I was reborn in 2005 as an artist. I’d had another, interesting earlier life. But for years this second career, if that’s the word, stirred my dreams.

Artists don’t so much choose art; it chooses us. Call it what you will: passion, infection, urgent message bottled in the DNA.

Painting is a joy, a struggle, a form of (secular) prayer and a celebration of the natural world and the imagination. To me, the best art achieves a shifting balance between the two, an ambiguous blend of representation and abstraction, of what you see and how you see it.

Art makes sense in a way that no other human activity does.

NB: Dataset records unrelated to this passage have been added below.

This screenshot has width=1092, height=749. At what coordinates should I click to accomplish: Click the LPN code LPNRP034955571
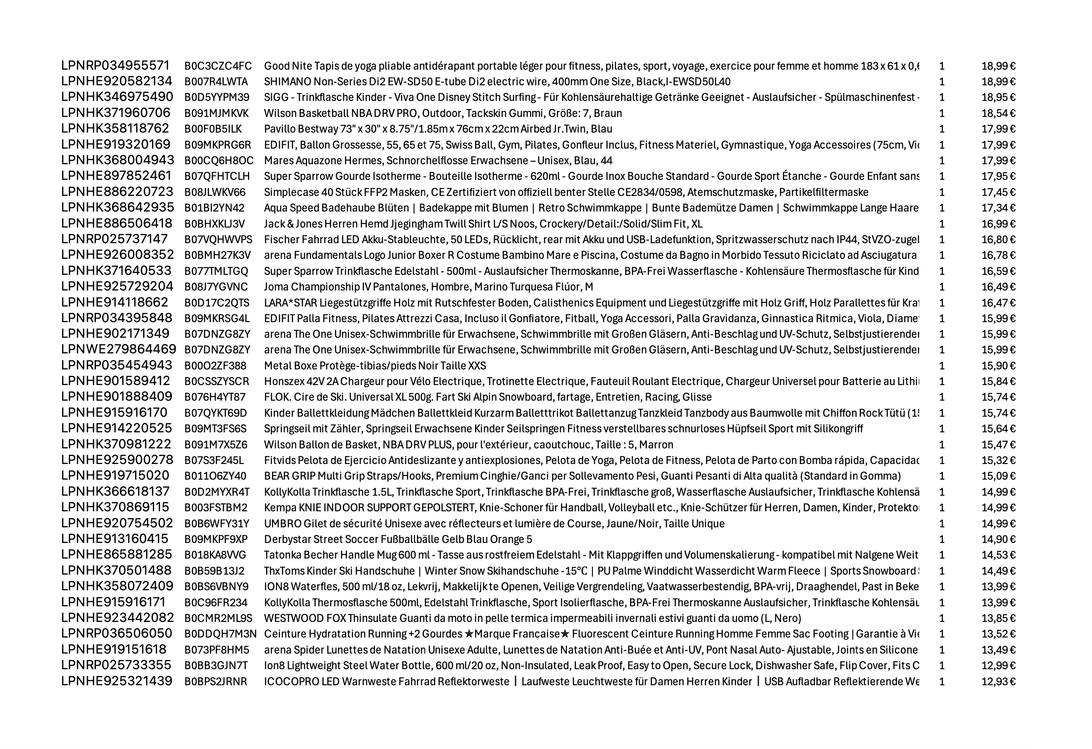[115, 66]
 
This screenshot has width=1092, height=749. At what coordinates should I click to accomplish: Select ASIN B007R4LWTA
[216, 82]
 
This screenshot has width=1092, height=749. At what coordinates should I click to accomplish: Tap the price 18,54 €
[998, 113]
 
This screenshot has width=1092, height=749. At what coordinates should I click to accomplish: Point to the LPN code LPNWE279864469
[118, 350]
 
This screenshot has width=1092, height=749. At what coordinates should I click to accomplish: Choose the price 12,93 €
[998, 681]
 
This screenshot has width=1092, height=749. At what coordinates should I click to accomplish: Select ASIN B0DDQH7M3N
[220, 634]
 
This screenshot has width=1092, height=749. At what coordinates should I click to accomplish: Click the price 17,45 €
[998, 192]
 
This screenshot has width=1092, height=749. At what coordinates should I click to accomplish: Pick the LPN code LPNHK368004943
[117, 161]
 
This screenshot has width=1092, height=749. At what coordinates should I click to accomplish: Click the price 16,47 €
[998, 303]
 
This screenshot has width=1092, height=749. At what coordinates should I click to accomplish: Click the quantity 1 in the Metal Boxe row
[942, 366]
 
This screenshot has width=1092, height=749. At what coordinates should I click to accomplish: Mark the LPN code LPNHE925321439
[117, 681]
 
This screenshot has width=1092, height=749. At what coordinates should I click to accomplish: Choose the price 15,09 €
[998, 476]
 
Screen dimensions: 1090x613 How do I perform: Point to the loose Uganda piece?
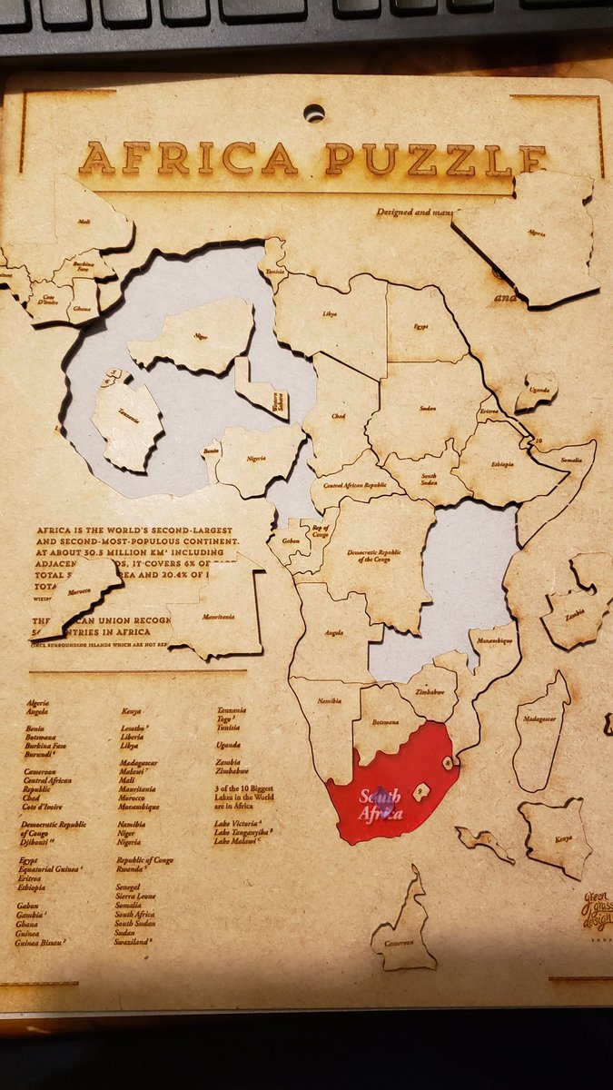pyautogui.click(x=537, y=391)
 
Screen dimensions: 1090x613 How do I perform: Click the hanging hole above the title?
pyautogui.click(x=313, y=114)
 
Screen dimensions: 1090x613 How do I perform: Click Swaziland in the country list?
pyautogui.click(x=134, y=941)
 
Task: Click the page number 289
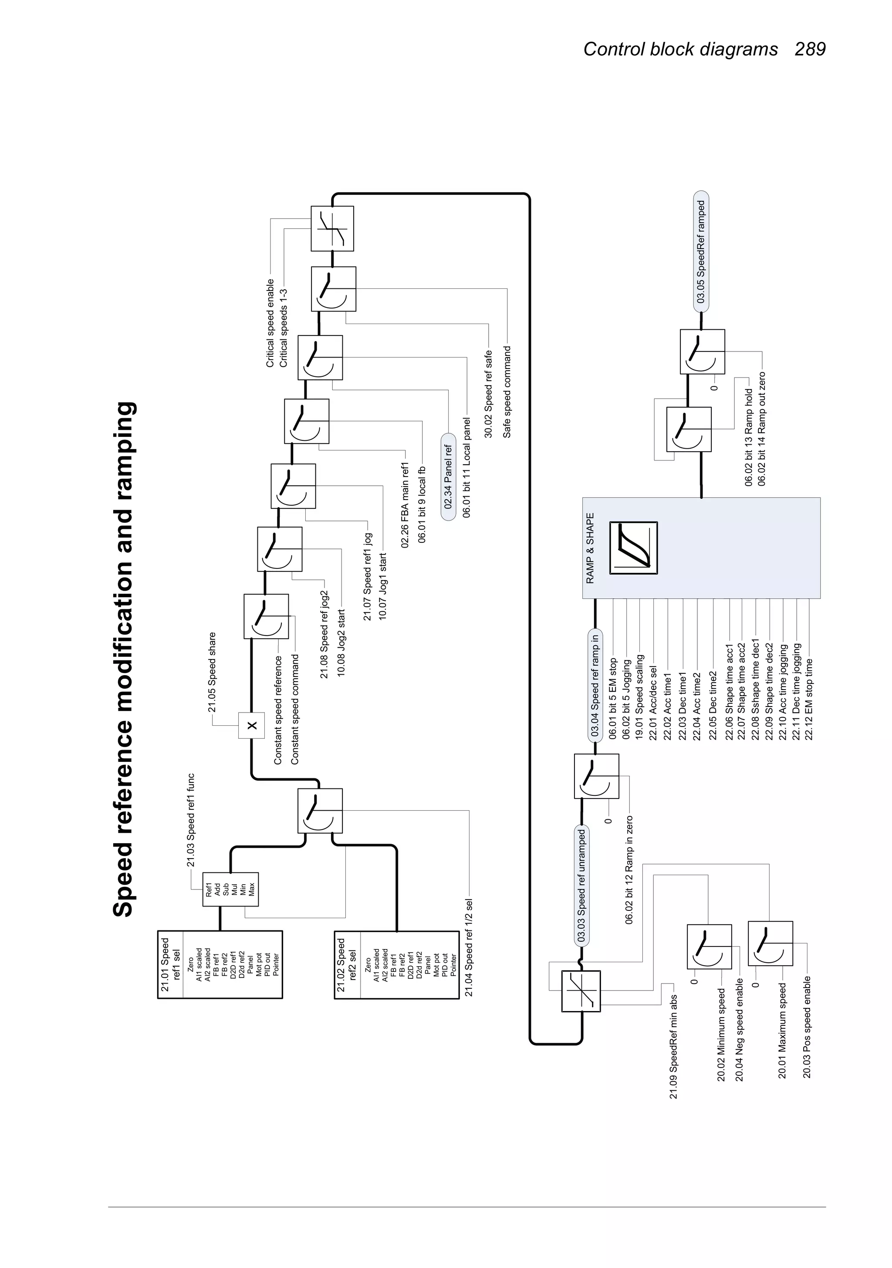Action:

Actually, it can make sense of human activity.

This is all easily enough said, so let me add: Ideas change as we change and learn, adapting ourselves to the world and our own evolution.

Most of my adult life I was immersed in the arts – but as commentator, writer, critic and editor, not as a practicing artist. I spent 35 years at newspapers, most of them at the Boston Globe, as film reviewer, arts writer and columnist, interviewer (frequently of national and regional artists), and Arts Editor. As a young person and throughout my journalism career, I nursed, and suppressed, a sharp nagging urge to make art. Over the years, I doodled, and took two or three elementary drawing courses, scarcely slaking the impulse.

When I retired from journalism, I was, as I say, reborn.